Mazda has given us a fresh taste of its future, issuing a business update revealing the brand’s strategy for the remaining decade. As you’d expect, a rollout of a range of electrified vehicles will form the bulk of the company’s work leading up to 2030, but Mazda has decided to capture this path to electrification with an eye-catching, but rather mysterious new concept car.
It’s called the Mazda Vision Study Model. It’s showcased prominently as the figurehead of Mazda’s 2030 plans, but no information about the car – which remains a digital concept for now, with no evidence of a physical model – has been published.
We’ve seen new sports car concepts from Mazda before, the most prominent of recent times being the 2015 RX-Vision. That car previewed a potential revival of the ‘RX’ line-up discontinued in 2012 with the demise of the RX-8. Like its RX forebears, the Vision-RX uses Wankel power, with a 2.6-litre quad-rotor engine located under the long bonnet. But the ‘will-they, wont-they’ running commentary as to production viability has gone quiet, since the industry’s rapid move to electrification.
Perhaps, then, that’s why this new Mazda ‘Vision’ is necessary. Mazda believes that 40 per cent of its sales globally could be fully-electric by 2030, and beyond then the company is also considering investing in its own battery production infrastructure.
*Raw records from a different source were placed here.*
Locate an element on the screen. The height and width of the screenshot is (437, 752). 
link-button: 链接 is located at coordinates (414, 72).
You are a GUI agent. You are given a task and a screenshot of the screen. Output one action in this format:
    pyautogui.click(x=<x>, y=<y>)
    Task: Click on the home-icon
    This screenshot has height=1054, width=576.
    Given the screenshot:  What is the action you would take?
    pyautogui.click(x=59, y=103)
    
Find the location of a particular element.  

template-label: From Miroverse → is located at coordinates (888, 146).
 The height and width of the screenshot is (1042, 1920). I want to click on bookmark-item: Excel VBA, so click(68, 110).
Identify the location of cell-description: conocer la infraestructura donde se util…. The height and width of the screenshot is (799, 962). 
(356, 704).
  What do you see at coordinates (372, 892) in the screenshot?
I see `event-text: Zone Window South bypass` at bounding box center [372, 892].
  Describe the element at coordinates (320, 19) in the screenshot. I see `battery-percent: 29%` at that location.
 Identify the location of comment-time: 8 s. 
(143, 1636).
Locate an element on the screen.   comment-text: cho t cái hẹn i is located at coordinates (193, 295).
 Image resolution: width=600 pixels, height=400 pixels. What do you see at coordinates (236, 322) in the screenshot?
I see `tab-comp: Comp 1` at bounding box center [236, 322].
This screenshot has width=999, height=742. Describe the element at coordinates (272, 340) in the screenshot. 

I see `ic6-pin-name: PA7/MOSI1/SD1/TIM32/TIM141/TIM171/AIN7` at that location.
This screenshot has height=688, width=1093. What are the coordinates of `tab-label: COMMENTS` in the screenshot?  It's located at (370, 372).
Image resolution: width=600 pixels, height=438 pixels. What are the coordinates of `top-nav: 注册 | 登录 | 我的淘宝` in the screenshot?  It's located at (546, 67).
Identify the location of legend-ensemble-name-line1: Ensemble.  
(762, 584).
It’s one of a number of technologies the firm is developing in what it calls its “multi-solution” approach leading up to 2030, which will also include new internal combustion models, exploring carbon-neutral fuels, and new hybrid technology before its “full-fledged” launch of a range of electric cars.
Tellingly, the Vision Study concept is not painted in the brand’s trademark Soul Red but a clean white, pointing to the future. The design of the car is a nod to the past in many ways though, with some clear influence from the FD RX-7.
The shape of the doorline where it meets the rear wheel arch is very reminiscent of Mazda’s performance icon of the 90s, as is the shape of the rear windscreen, while a more subtle nod to that car can be found in the lighting front and rear. At the back, the two semi-circles are akin to the taillight signature of the FD RX-7, while more tellingly at the front, the headlights are very subtly popped up.
No further details are available for now, but the green running light at the rear of the car is another nod to the concept’s eco credentials. The proportions of the vehicle also look more compact than the Vision-RX concept of 2015.
Mazda has used its ‘Vision’ cars in the past as barometers of where the brand’s ‘Kodo’ design ethos is going, so while we may not see a direct production version of the Vision Study anytime soon, let alone a physical model, we could perhaps see some elements of its design on Mazda production cars later this decade.